### SOURCE MATERIAL

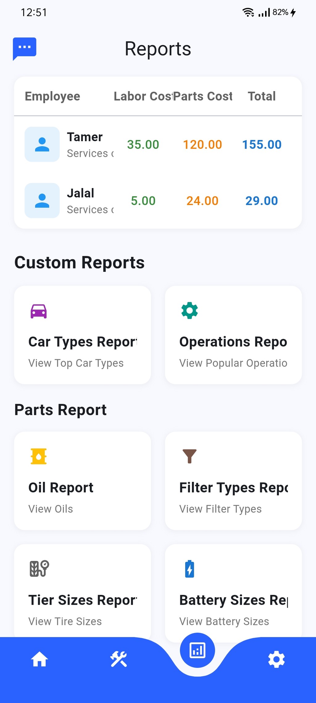
Task: Tap the brown filter funnel icon
Action: coord(189,456)
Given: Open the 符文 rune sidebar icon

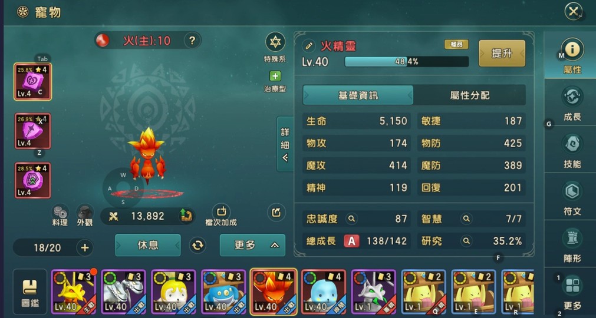Looking at the screenshot, I should pyautogui.click(x=572, y=193).
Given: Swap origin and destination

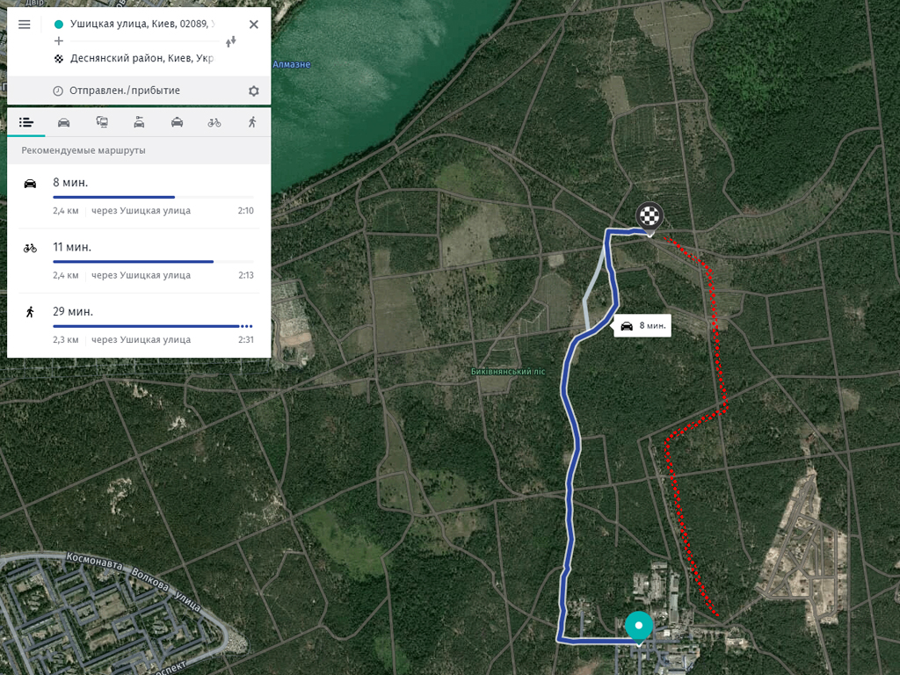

######

▸ **DIRECTIONS**: What you write must match, line for line, the lines from the one with "Given: Open the 符文 rune sidebar icon" through the last line of the data above, minus the pictures.

▸ **EXERCISE RESPONSE**:
Given: Open the 符文 rune sidebar icon

Looking at the screenshot, I should pyautogui.click(x=572, y=193).
Given: Swap origin and destination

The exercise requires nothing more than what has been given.